We'll observe two examples, each of which it is problematic to implement in W3C XML Schema. First, consider the schema shown below, modeling a home stereo system. It requires one of two configurations for sound amplification and then allows any number of sound sources in sequence. Finally, speakers are listed. (Note that for simplicity in this example we're leaving out data type information and focusing on structure. For more fully-worked examples and downloadable code, see the complete whitepaper.)

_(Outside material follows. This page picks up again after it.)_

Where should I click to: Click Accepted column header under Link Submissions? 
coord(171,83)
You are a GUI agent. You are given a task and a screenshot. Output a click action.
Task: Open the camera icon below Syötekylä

<?xml version="1.0" encoding="UTF-8" ?>



<xs:schema version="1.0" 

  xmlns:xs="http://www.w3.org/2001/XMLSchema"

>



  <xs:element name="Stereo"><xs:complexType>

    <xs:sequence>

      <xs:choice>

        <xs:sequence>

          <xs:element name="Amplifier" />

          <xs:element name="Receiver" />

        </xs:sequence>

        <xs:element name="Tuner" />

      </xs:choice>

      <xs:element name="CDPlayer" minOccurs="0" maxOccurs="unbounded" />

      <xs:element name="Turntable" minOccurs="0" maxOccurs="unbounded" />

      <xs:element name="CassetteDeck" minOccurs="0" maxOccurs="unbounded" />

      <xs:element name="QuadraphonicDiscPlayer" minOccurs="0" maxOccurs="unbounded" />

      <xs:element name="Speaker" minOccurs="2" maxOccurs="6" />

    </xs:sequence>

  </xs:complexType></xs:element>

  

</xs:schema>

We have occurrence constraints that demand at least two speakers, but let's assume that a system with a quadraphonic sound source must have at least four speakers to be valid. So the following document is valid against the above schema, but for our broader purposes is incorrect:

<?xml version="1.0" encoding="UTF-8" ?>



<Stereo

  xmlns:xsi="http://www.w3.org/2001/XMLSchema-instance"

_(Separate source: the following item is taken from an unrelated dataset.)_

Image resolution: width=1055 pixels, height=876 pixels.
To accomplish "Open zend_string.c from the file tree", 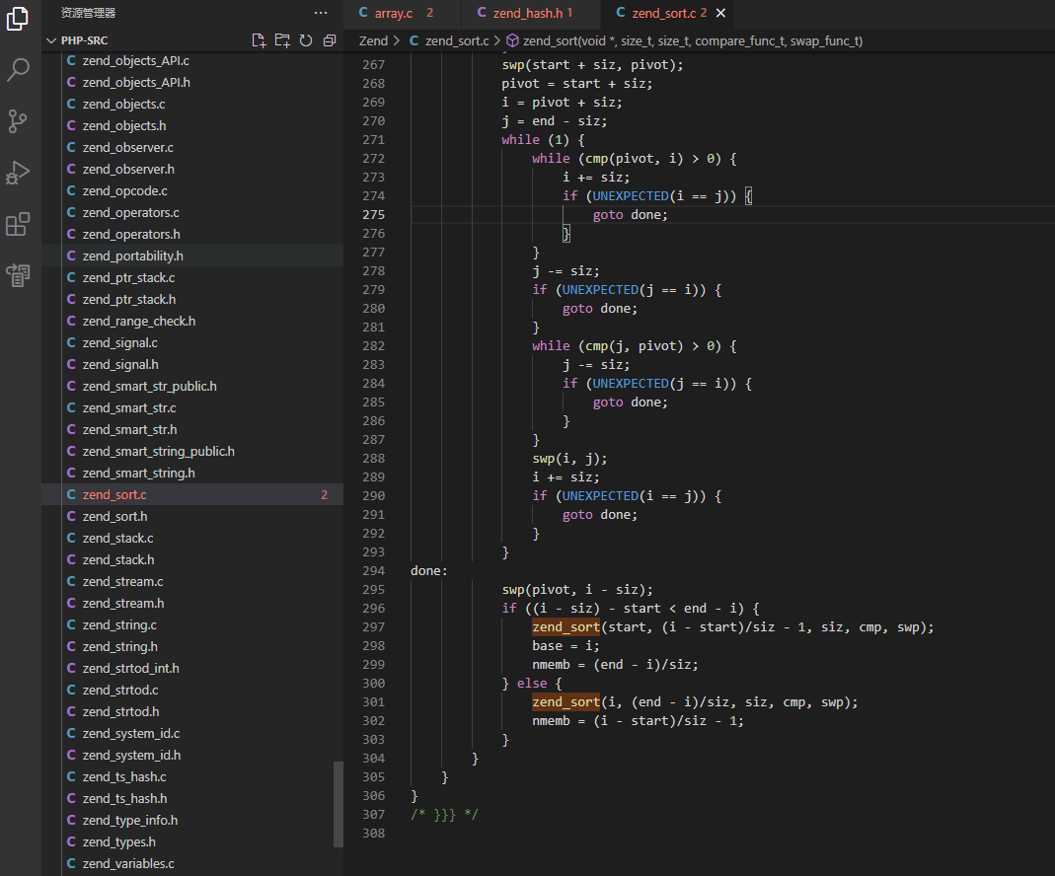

  xsi:noNamespaceSchemaLocation="Stereo.xsd"

>



  <Amplifier>Mondo Electronics</Amplifier>

  <Receiver>Mondo Electronics</Receiver>

  <QuadraphonicDiscPlayer>CSI Labs</QuadraphonicDiscPlayer>

  <Speaker>Moltman</Speaker>

  <Speaker>Moltman</Speaker>



</Stereo>

Now we could break the whole content model into an xs:choice between two types of systems, one of which included quadraphonia, but this solution is pretty ugly. In practice, this same pattern can occur over many more different types, in more possible combinations, and a model that enumerates all legal configurations rapidly becomes unwieldy -- difficult to read and to maintain.

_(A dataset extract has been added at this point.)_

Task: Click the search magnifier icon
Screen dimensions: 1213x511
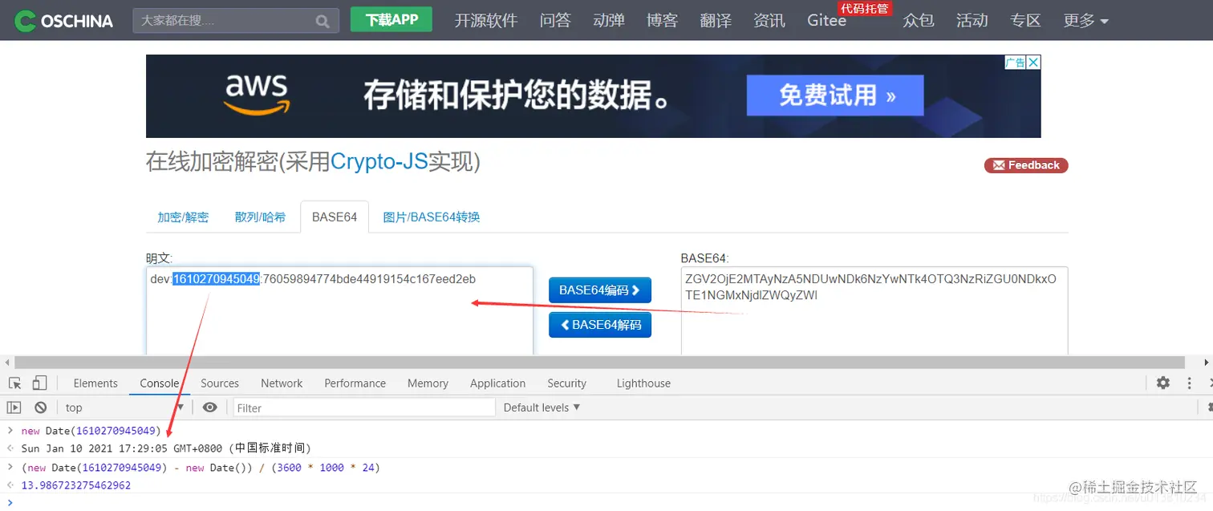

Thus one common pattern is the need to analyze the document tree as a whole. W3C XML Schema focuses on the immediate relationships between elements and attributes, parents and children. A more direct approach to pure validation is to start from the document scope and make assertions from there, drilling down as far as necessary to express a constraint. As we'll see, XPath is far better suited to abstract tree analysis than is W3C XML Schema.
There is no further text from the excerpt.